Creating & wiring nodes
Everything in DNA happens in the node graph. Here's how to add nodes, connect them, and rearrange your work.
Adding a node
Press Tab anywhere on the graph to open the search palette, type a few letters of what you want (like circle or scatter), and press Enter to drop it at your cursor. You can also right-click an empty part of the canvas and choose Add Node....
Every node belongs to a family (shapes, geometry, rendering, and so on) and carries its own colour, so the graph stays readable as it grows.
Start typing the moment the palette opens — search matches names, tags, and node families. Right-click any node button in the palette to rename it, recolour it, or hide it from your results.
Wiring nodes together
Nodes connect through the small sockets on their edges: outputs on one side, inputs on the other. To make a connection, drag from a socket on one node to a socket on another. Release over a compatible socket and the wire snaps into place.
You don't have to worry about matching data exactly — when two nodes speak slightly different languages (say, a shape feeding a renderer), DNA inserts the automatic conversion for you. See Automatic conversion for what happens behind the scenes.
To disconnect, drag the wire off its socket and drop it on empty canvas, or right-click the wire and choose Delete Wire. To clear every wire on a node at once, right-click the node and pick Disconnect All.
Two-way wires
Most wires flow one direction: output to input. DNA also supports bidirectional wires, where a change on either end pushes back to the other (handy for live controls that should stay in sync). Right-click a wire and choose Convert to Bidirectional to flip it; choose Convert to Unidirectional to flip it back.

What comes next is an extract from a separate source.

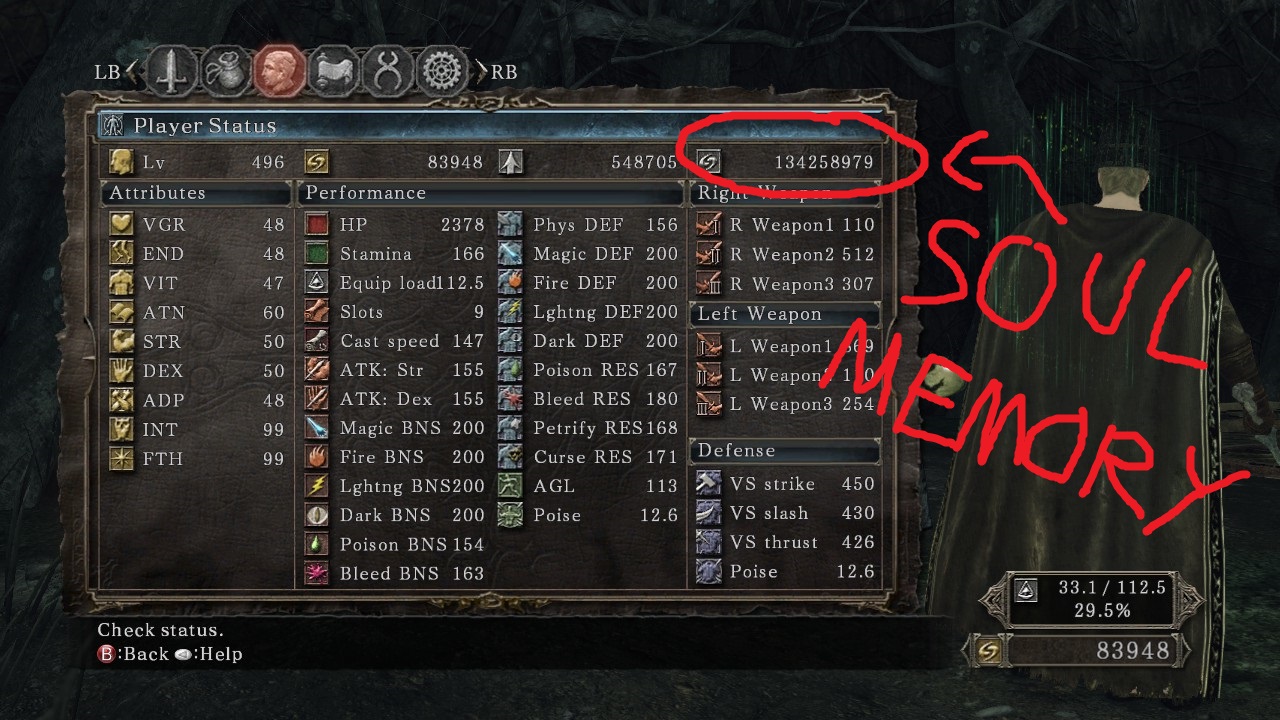Select the player status face tab

coord(280,71)
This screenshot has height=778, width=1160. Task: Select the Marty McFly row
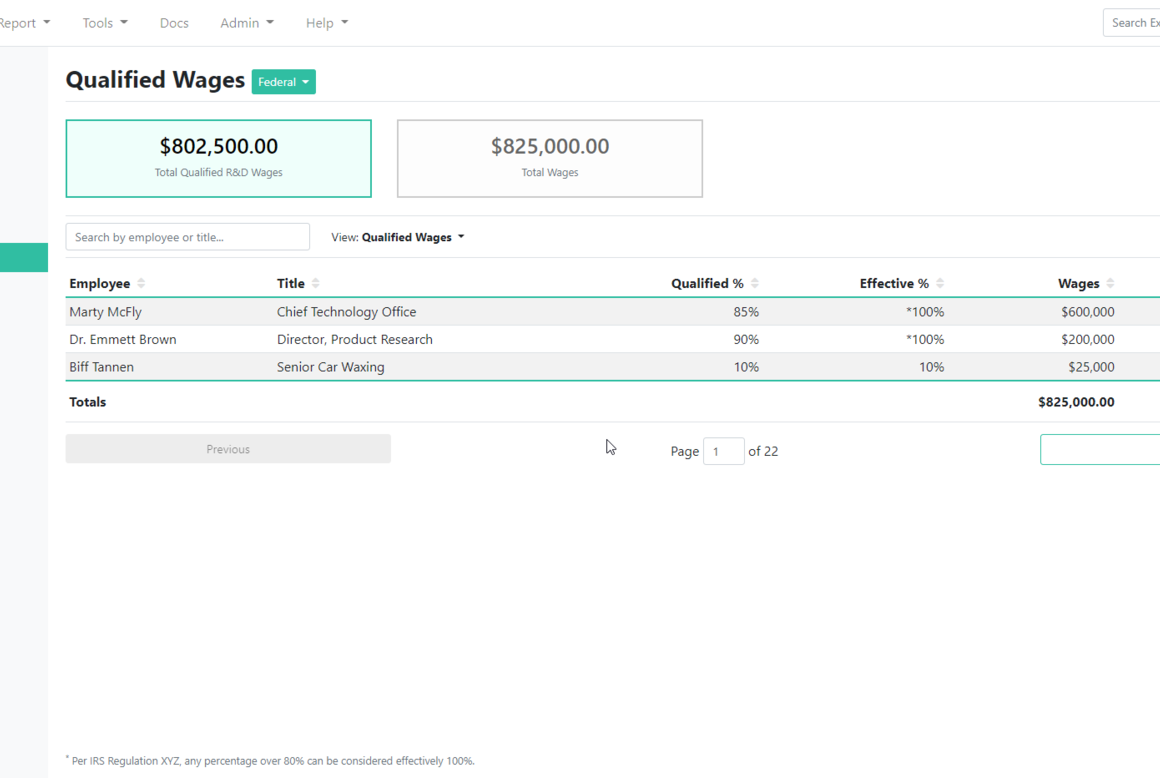(613, 312)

Some wires are computed for you (for example by a connection query on a layer pin). Those can't be hand-deleted — edit the query that owns them instead, and DNA will tell you which node to look at.
Duplicate, copy, cut & paste
Select one or more nodes, then:
Duplicate —
Cmd+D. Makes an instant copy next to the originals.Copy —
Cmd+C, Cut —Cmd+X, Paste —Cmd+V. Paste also works from the empty-canvas right-click menu, and drops at your cursor.Delete —
Backspace. Removes the selected nodes.
Select All is Cmd+A, and Frame All re-centres the view on your whole graph. If you have two or more nodes selected, Collapse to Subgraph (Cmd+G) bundles them into one reusable node — see Subgraphs.
The node title bar
The bar across the top of each node is its handle. Double-click the name to rename it inline — type a new label and press Enter, or Escape to cancel. Renaming is just a friendly label; the node's underlying type doesn't change.
The title bar is also where you'll see the cook badge (whether a node recomputes on demand or every frame — see Cook policy) and the controls for turning a node off:
Bypass (
B) switches the node off. Effects pass their input straight through; generators stop producing. This is the single on/off control for a node.Solo (
S) isolates the selected node so you can see just its result.
Right-click any node for the full menu — rename, duplicate, copy/paste, bypass, solo, recolour, pin to a panel, and Convert to Expression to turn a node into editable code you own (see Convert to Expression).